A bench of Justices Dipankar Datta and Rajesh Bindal said, however, if a suitor alleges to have discovered a mistake later but it is proved on evidence being led that exercise of reasonable diligence could have resulted in the mistake being discovered on an earlier date, limitation would begin to count from that earlier date; and, in case, the count from the said earlier date takes the date of institution of the suit beyond the prescribed period of limitation, the bar of limitation would get attracted.
"Mistake is, thus, not a circumstance which can be used as a shield to to save negligence in all cases. Absence of due diligence or lack of bona fides would not clothe a suitor to take undue advantage of a beneficent provision like Section 17; it is for the relevant court to separate the grain from the chaff," the bench said.
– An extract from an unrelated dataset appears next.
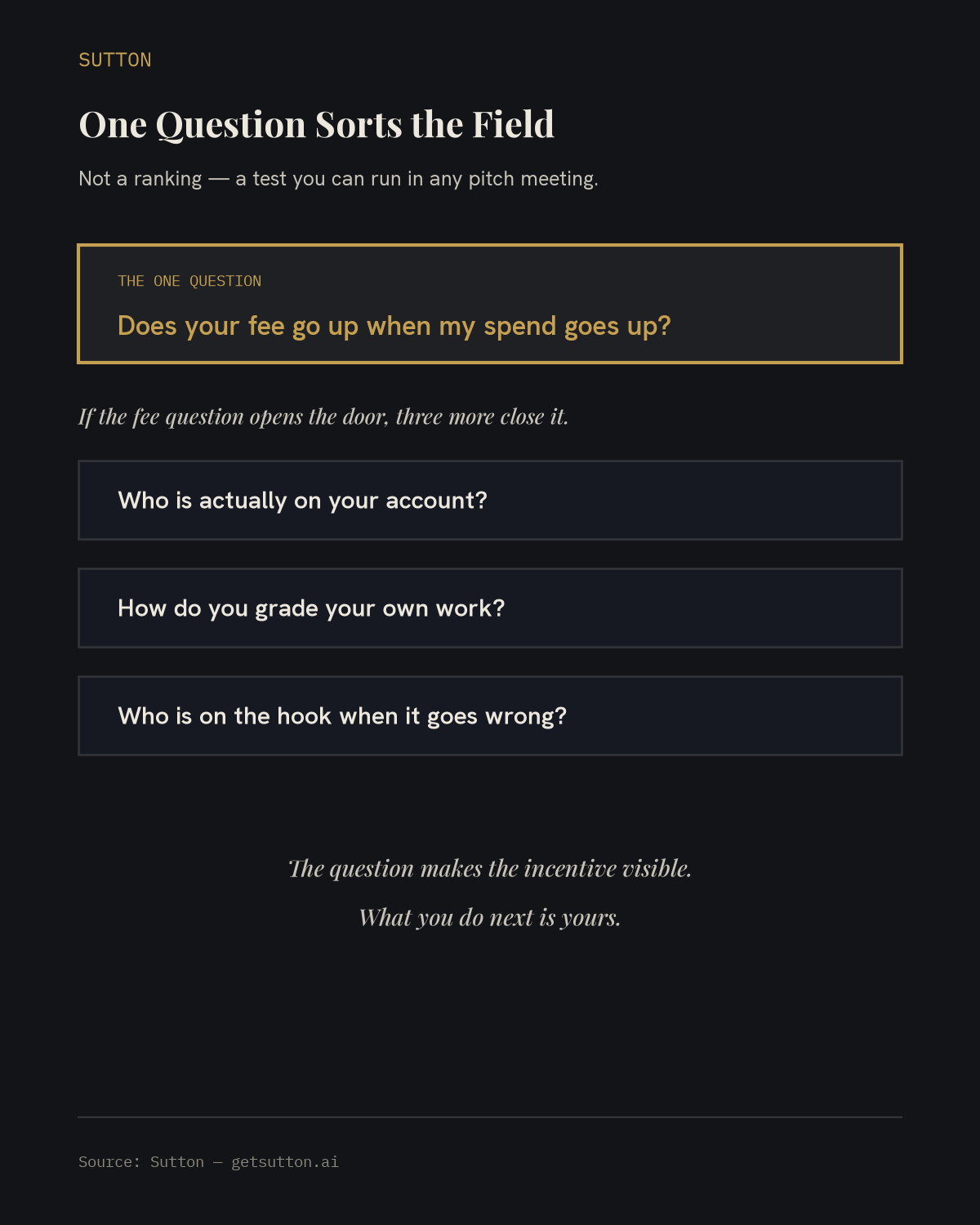Click the How do you grade text
The width and height of the screenshot is (980, 1225).
(311, 608)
Dealing with an appeal filed by the Madhya Pradesh Madhya Kshetra Vidyut Vitran Company Limited and others, the bench said although section 24 of the 1910 Indian Electricity Act prescribes no period of limitation, it does allow the licensee to discontinue supply of energy upon a consumer neglecting to pay charges that are demanded by raising a bill, irrespective of the fact that a suit for recovery of unpaid charges would be barred if not instituted within three years of the liability accruing.
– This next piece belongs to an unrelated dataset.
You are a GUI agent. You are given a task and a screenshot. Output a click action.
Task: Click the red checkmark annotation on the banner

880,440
"There appears to be no limitation as regards the period within which notice under section 24(1) has to be issued, evincing the intention of the licensee to disconnect supply for nonpayment of claimed dues. However, if in case, despite the consumer not paying the charges demanded and the notice thereunder is not issued within a reasonable period or at any time within which a suit for recovery could be instituted, whether the right of the licensee to claim the unpaid charges would lapse will have to be decided by the court before whom the lis is brought upon consideration of the defence that is raised and the explanation for the delay. We only say that it must depend on the facts of each particular case whether the demand by reason of mere delay should be interdicted or not," the bench said.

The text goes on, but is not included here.